Chief Security Officer (CSO) DevSecOps and Security Leader (worldwide, remote)

Job description

CloudLinux is a global remote-first company dedicated to delivering high-volume, low-cost Linux infrastructure and security products that help businesses increase the efficiency of their operations.

We are driven by our core principles – do the right thing, employees first, remote-first, and a commitment to innovation in Linux and open-source security.

Every team member supports each other to ensure collective success, making CloudLinux (and its subsidiary brands like TuxCare and Imunify) a truly great place to work.

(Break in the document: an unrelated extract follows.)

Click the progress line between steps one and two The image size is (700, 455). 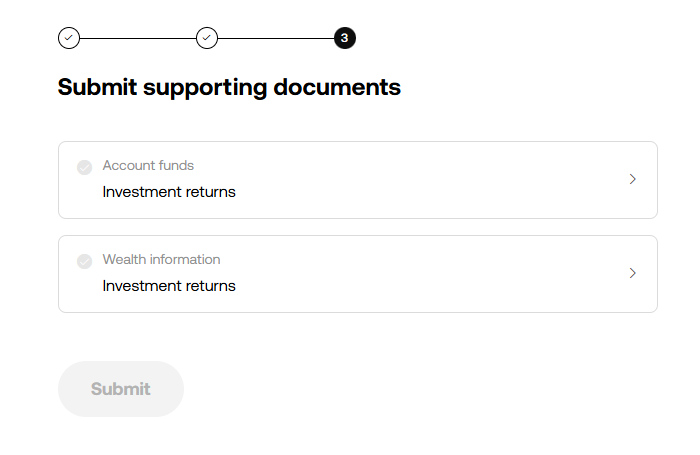[138, 38]
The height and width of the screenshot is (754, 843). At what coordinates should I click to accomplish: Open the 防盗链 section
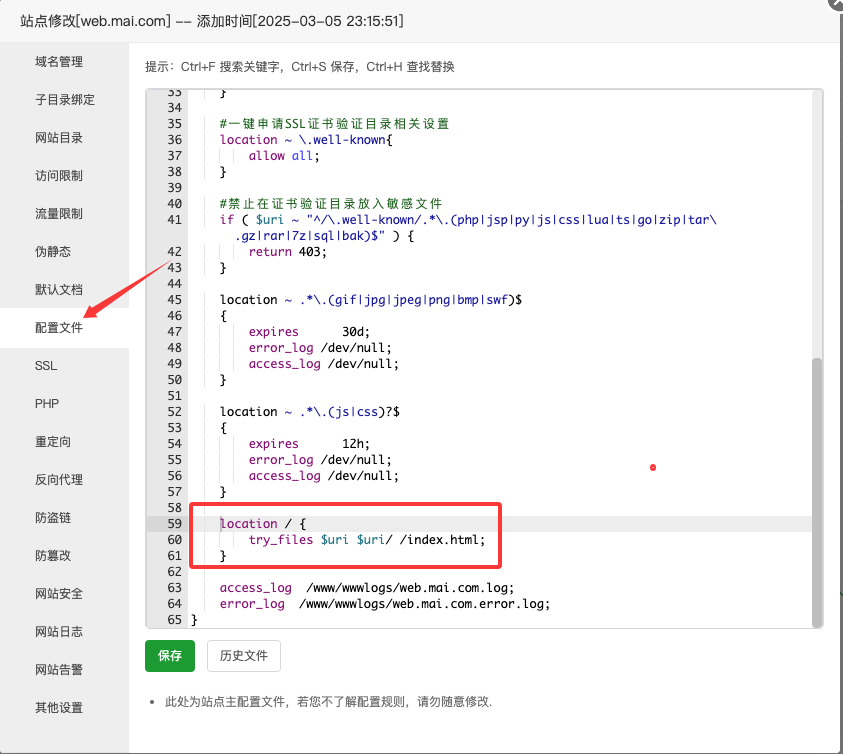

Check out our website for more information

We are seeking an experienced Chief Security Officer (CSO) to lead the technical implementation of cutting-edge security measures across CloudLinux’s infrastructure and software products.

This role is not about simply issuing guidelines – it requires a hands-on leader who will actively embed security into our development and operations (DevSecOps) processes and work side-by-side with product and infrastructure teams to build secure, modern systems.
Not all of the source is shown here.